I deprived myself of writing of moments I was thinking and feeling that were joyful. Because of her behavior, not mine. And not knowing what was going on with her… I had to try and rise above and take the high road.

If I could re-journey anywhere, it would be, a new journey with the same boys, and a surrogate (the same) who did not connect with crazy people that heavily influenced her in a most negative way. To this day, to the point where, we have had to sever ties with her, because of the disrespect and marginalization….

16 Rae { 10.16.09 at 5:27 pm }

Two trips I would hate to have erased from my passport memory would be the 2 months I spent in Russia living with a Russian family as a foreign exchange student. That trip really made me thankful for what we have here in the US. I would also hate to erase my trip to St. Lucia this past June because I eloped there with my husband and we had a wonderful weddingmoon.

One trip I wouldn’t mind erasing would be my trip to Hawaii. I married really young and my ex-husband and I went there on our honeymoon. I would love to have new memories of Hawaii.

17 Lavender Luz { 10.16.09 at 7:29 pm }

I truly mourned when I had to turn in my old passport, the one we had to get extra pages for at an embassy in Vienna. I felt like I got sent back to Go without anyone knowing I’d lived on Baltic Avenue, Marvin Gardens, Boardwalk, and other colorful places.

18 Jill { 10.16.09 at 7:35 pm }

Nothing important – just wanted to say that your candle holder probably broke due to your candle burning too hot. It usually happens because the candlemakers used inexpensive wax. Better wax will burn cooler and longer so maybe you used different candles this time?

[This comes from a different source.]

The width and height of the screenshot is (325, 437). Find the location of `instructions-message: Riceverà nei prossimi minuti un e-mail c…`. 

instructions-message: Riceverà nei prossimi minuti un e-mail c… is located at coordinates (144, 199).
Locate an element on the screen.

19 Battynurse { 10.16.09 at 11:06 pm }

I don’t actually even have a passport. I’ve only been to Canada once or twice and other than that have never been out of the US. Kind of sad to say that. Part of me would really love to travel to various places but part of me is absolutely appalled at the idea of 20 some hour plane rides with an ass the size of mine. 3 hour plane rides make me sore. Someday. Maybe.

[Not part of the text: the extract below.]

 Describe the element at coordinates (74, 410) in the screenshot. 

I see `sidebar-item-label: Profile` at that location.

20 Another Dreamer { 10.16.09 at 11:25 pm }

Oh my… it’s so weird about your candle holder, the glass on mine broke too! It was like 15 minutes after I lit it, and I heard a popping noise, looked up, and it had cracked and broke around it’s entire circumference.

I realize mine probably broke because the glass was cold, and the wick was too close to it, but it still made me wonder.

21 Erica { 10.17.09 at 9:06 am }

I am so with you on the travel thing. I studied abroad in both Spain and Italy. I want to continue to see many more countries. I have been to Morocco, the Greek Isles. I was very sad that I had to renew my passport and lose all my stamps! I am trying to go to Ireland next year. I would never want to forget the semester I lived in Siena. That was the most wonderful exerience of my young life. I came back a different person.

22 Jamie { 10.17.09 at 11:34 am }

That is the very reason I haven’t renewed my passport. For our honeymoon, we took my dream vacation to Italy and it breaks my heart to think about giving up those stamps.

Funny to think, the thing I love so much it a major barrier in keeping me from going again.